WASHINGTON, July 10 — Former Surgeon General Richard H. Carmona told a Congressional panel Tuesday that top Bush administration officials repeatedly tried to weaken or suppress important public health reports because of political considerations.
The administration, Dr. Carmona said, would not allow him to speak or issue reports about stem cells, emergency contraception, sex education, or prison, mental and global health issues. Top officials delayed for years and tried to “water down” a landmark report on secondhand smoke, he said. Released last year, the report concluded that even brief exposure to cigarette smoke could cause immediate harm.
Dr. Carmona said he was ordered to mention President Bush three times on every page of his speeches. He also said he was asked to make speeches to support Republican political candidates and to attend political briefings.
And administration officials even discouraged him from attending the Special Olympics because, he said, of that charitable organization’s longtime ties to a “prominent family” that he refused to name.
“I was specifically told by a senior person, ‘Why would you want to help those people?’ ” Dr. Carmona said.
The Special Olympics is one of the nation’s premier charitable organizations to benefit disabled people, and the Kennedys have long been deeply involved in it.
When asked after the hearing if that “prominent family” was the Kennedys, Dr. Carmona responded, “You said it. I didn’t.”
It would appear that Bush is playing politics with the public’s health! ZOMG !!!!1111!!1!one!
Yet, when you read the rest of the article, you realize that despite the fact that the Times breathlessly reported that part as if it were a major affront to the nation, he wouldn’t by any means be the first. Despite the fact that well over half of the story contained complaints about Bush, we have this gem.
Dr. Carmona testified under oath at a hearing before the House Oversight and Government Reform Committee headed by Representative Henry A. Waxman, Democrat of California.
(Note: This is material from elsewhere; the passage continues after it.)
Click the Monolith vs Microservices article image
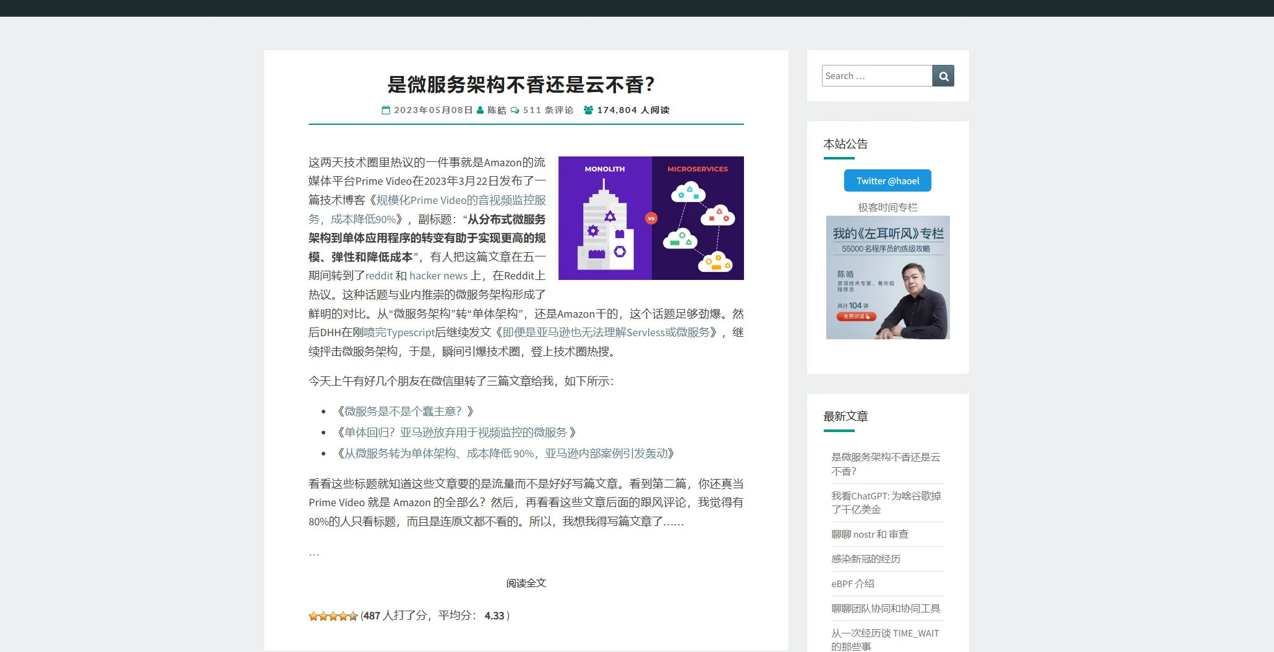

The topic was strengthening the office of the surgeon general. Dr. C. Everett Koop, surgeon general in the Reagan administration, and Dr. David Satcher, surgeon general during the Clinton administration and the first year of the administration of George W. Bush, also testified.
Each complained about political interference and the declining status of the office. Dr. Satcher said that the Clinton administration discouraged him from issuing a report showing that needle-exchange programs were effective in reducing disease. He released the report anyway.
Dr. Koop, said he had been discouraged by top officials in the Reagan administration from discussing the AIDS crisis. He did so anyway.
All three men urged major changes in the way the surgeon general is chosen and the way the office is financed.
Interesting to note, of course is the absence of Joycelyn Elders. One would have to wonder if she was meant to not give a speech on spanking the monkey and gave it anyway. But I digress.
The story gives a lot of ink to Bush and Carmona but not a whole lot to Koop or Satcher. Why is that?
Oh right… Because that doesn’t make George W. Bush look bad and if we talk about the history in any detail, we’d realize that it isn’t new or unique to W.
And we certainly can’t have that. Not in the New York Times, dammit!